Hai Ghi Nguyen, Gia Binh Nguyen, Thanh Hoa Do, Thai Cuong Nguyen, Anh Duc Vu, Duc Anh Duong, Xuan Duong Le
108 Military Central Hospital, Hanoi, Vietnam.
Bach Mai Hospital, Hanoi, Vietnam.
Arch Acad Emerg Med. 2025 Jan 13;13(1):e26. doi: 10.22037/aaemj.v13i1.2525. eCollection 2025.
Acute kidney injury (AKI) is one of the most frequent complications in septic shock cases, and has a high mortality rate. The aim of this study was to determine the value of urinary liver-type fatty acid binding protein (L-FABP) in early detection and outcome prediction of AKI in patients with sepsis and septic shock.

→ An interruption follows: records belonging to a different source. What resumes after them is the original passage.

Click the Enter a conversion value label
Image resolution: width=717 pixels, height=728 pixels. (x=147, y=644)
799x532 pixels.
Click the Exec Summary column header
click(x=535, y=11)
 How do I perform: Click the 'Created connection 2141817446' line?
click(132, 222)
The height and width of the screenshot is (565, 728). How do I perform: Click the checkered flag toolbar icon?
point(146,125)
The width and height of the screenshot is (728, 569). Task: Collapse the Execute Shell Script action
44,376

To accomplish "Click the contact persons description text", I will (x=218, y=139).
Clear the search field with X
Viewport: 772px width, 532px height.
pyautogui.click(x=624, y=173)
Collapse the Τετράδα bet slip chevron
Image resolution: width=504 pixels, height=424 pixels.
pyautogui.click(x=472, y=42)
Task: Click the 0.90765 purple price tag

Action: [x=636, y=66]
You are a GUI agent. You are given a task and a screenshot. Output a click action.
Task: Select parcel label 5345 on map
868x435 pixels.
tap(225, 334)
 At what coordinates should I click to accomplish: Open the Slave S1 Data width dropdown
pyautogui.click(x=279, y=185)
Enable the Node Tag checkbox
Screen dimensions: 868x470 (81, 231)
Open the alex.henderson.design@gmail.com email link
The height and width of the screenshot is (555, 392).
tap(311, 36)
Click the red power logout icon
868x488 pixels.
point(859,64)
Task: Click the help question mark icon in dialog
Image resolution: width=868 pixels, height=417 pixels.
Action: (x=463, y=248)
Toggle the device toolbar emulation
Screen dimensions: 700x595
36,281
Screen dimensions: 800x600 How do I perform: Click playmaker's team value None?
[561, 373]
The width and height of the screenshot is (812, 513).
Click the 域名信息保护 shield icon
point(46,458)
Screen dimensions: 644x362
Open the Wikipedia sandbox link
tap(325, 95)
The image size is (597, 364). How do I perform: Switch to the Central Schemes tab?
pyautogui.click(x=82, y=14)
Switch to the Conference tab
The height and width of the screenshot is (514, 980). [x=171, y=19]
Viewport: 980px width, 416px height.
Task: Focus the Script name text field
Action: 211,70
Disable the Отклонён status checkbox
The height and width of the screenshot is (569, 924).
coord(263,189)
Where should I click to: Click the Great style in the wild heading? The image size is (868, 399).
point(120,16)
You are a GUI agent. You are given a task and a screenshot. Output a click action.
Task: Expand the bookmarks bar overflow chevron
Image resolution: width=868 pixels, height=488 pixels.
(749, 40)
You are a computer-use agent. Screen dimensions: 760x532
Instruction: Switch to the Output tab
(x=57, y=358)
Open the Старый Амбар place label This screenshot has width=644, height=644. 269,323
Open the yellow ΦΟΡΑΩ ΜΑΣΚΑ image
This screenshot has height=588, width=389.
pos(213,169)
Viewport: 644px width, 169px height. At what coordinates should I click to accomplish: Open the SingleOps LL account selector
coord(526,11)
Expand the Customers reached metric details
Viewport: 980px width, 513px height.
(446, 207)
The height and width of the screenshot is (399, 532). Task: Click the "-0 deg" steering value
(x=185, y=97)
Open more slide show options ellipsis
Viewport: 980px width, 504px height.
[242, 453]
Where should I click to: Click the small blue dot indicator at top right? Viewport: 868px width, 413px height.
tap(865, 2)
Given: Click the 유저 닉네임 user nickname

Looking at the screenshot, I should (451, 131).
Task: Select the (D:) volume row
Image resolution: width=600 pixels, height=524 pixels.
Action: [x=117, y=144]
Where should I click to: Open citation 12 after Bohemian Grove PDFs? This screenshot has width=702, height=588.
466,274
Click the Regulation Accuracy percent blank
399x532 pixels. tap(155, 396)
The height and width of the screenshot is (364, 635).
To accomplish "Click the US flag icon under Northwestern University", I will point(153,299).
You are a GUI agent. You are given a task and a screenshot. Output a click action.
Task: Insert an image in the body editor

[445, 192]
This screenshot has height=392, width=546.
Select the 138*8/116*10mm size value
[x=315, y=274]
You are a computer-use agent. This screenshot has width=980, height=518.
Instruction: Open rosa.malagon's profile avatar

This prospective cohort study was conducted on patients who presented to the emergency department (ED) with sepsis or septic shock. Urinary L-FABP levels were measured at the time of admission and patients were classified into AKI and non-AKI groups within 7 days according to the KIDGO Criteria. The screening performance characteristics of urinary L-FABP in early detection of AKI within seven days of admission and need for renal replacement therapy (RRT) were calculated and reported.
212 patients with the mean age of 66.5 ± 16.2 (range 18-99) years were included (60.4% male). 54 (25.5%) patients had sepsis, and septic shock was developed in 158 (74.53%) cases. 143 (67.5%) patients were complicated with AKI. The area under the receiver operating characteristic (ROC) curve (AUC) of urinary L-FABP in early detection of sepsis-associated AKI was 0.94 (95% confidence interval (CI): 0.90 - 0.97), compared to the AUC of 0.64 (95% CI: 0.54-0.74) for serum creatinine. The sensitivity and specificity of urinary L_FABP at its best cutoff point (13.90 μg L-FABP/g Cr) were 89.9% and 86.3%, respectively. The area under the ROC curve of urinary L-FABP in predicting the need for RRT in sepsis-associated AKI patients was 0.74 (95% CI: 0.64-0.85), compared to the AUC of 0.53 (95% CI: 0.41-0.64) for serum creatinine. The sensitivity and specificity of urinary L-FABP at its best cutoff point (22.05 μg L-FABP/g Cr) were 63.6% and 71.4%, respectively.
It seems that, L-FABP could be considered as a valuable biomarker for early detection and predicting the severity of AKI in septic patients.
急性肾损伤(AKI)是脓毒性休克病例中最常见的并发症之一,死亡率很高。本研究的目的是确定尿肝型脂肪酸结合蛋白(L-FABP)在脓毒症和脓毒性休克患者AKI早期检测及预后预测中的价值。
本前瞻性队列研究针对因脓毒症或脓毒性休克就诊于急诊科(ED)的患者开展。入院时测定尿L-FABP水平,并根据肾脏疾病改善全球预后(KIDGO)标准在7天内将患者分为AKI组和非AKI组。计算并报告尿L-FABP在入院7天内早期检测AKI及肾脏替代治疗(RRT)需求方面的筛查性能特征。
纳入212例患者,平均年龄66.5±16.2(范围18 - 99)岁(男性占60.4%)。54例(25.5%)患者患有脓毒症,158例(74.53%)发生脓毒性休克。143例(67.5%)患者并发AKI。尿L-FABP在早期检测脓毒症相关性AKI时的受试者操作特征(ROC)曲线下面积(AUC)为0.94(95%置信区间(CI):0.90 - 0.97),而血清肌酐的AUC为0.64(95% CI:0.54 - 0.74)。尿L_FABP在最佳截断点(13.90μg L-FABP/g肌酐)时的敏感性和特异性分别为89.9%和86.3%。尿L-FABP在预测脓毒症相关性AKI患者RRT需求时的ROC曲线下面积为0.74(95% CI:0.64 - 0.85),而血清肌酐的AUC为0.53(95% CI:0.41 - 0.64)。尿L-FABP在最佳截断点(22.05μg L-FABP/g肌酐)时的敏感性和特异性分别为63.6%和71.4%。
似乎L-FABP可被视为脓毒症患者AKI早期检测及预测病情严重程度的有价值生物标志物。